# What you have to do:
Produce as output only the lines below starting at the line with "Image resolution: width=1042" and continuing through the line with "Toggle the toggle", each one exactly as written.

# Material to process:
_ _ _ _
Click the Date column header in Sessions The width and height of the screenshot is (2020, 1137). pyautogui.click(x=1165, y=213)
_ _ _ _
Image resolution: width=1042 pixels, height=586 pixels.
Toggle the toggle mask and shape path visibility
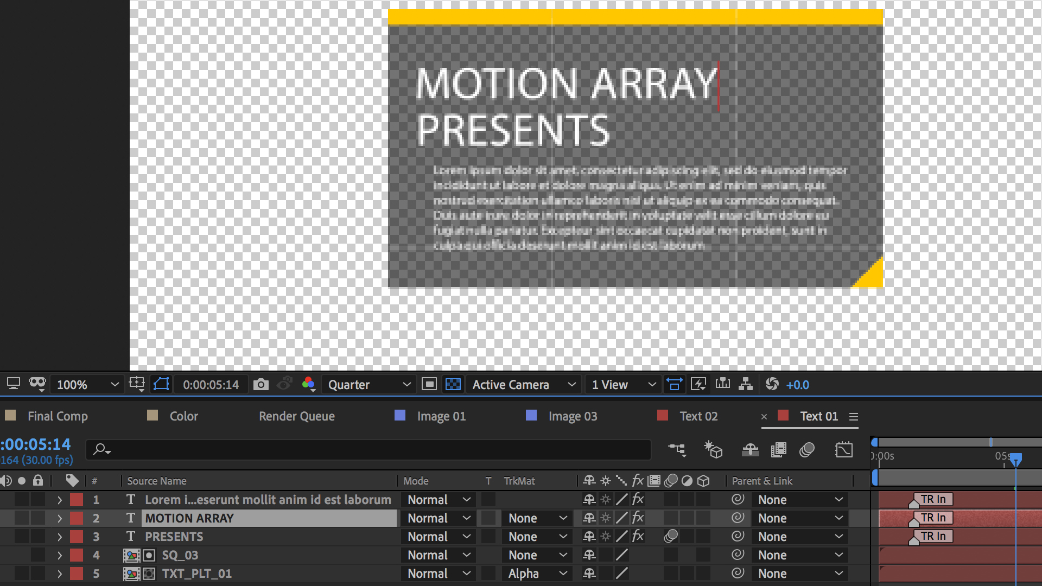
_ _ _ _
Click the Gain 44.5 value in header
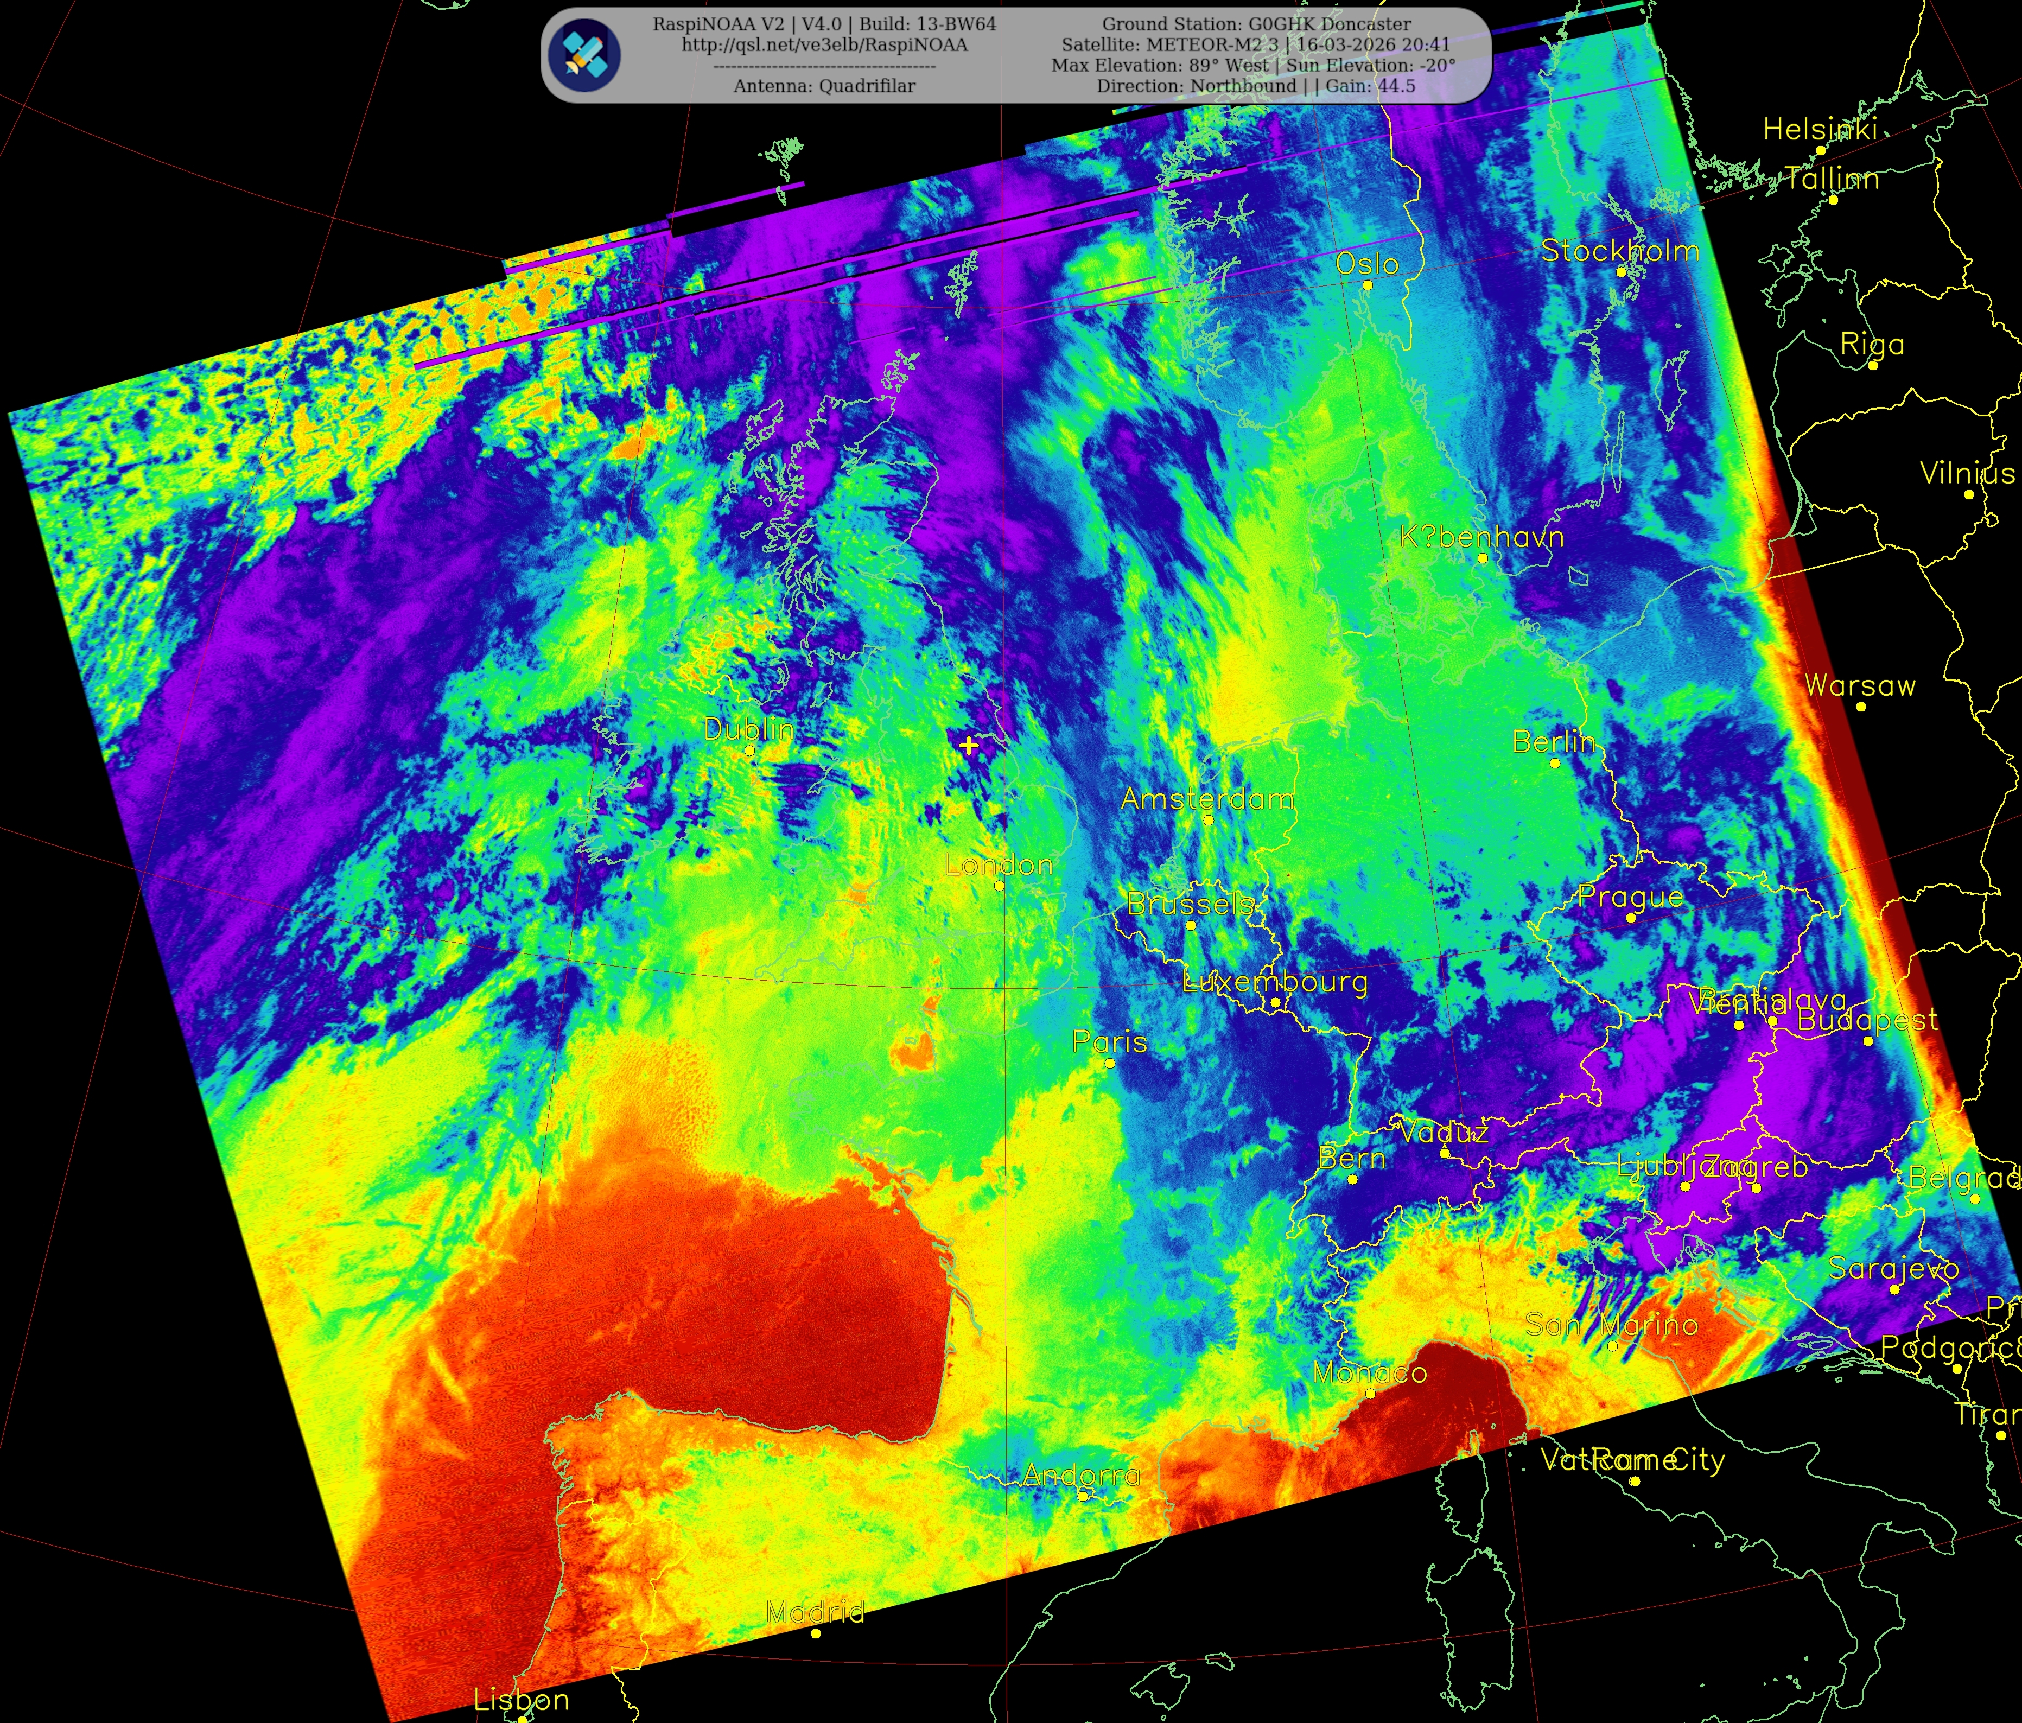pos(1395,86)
_ _ _ _
# Output for this exercise:
Image resolution: width=1042 pixels, height=586 pixels.
Toggle the toggle mask and shape path visibility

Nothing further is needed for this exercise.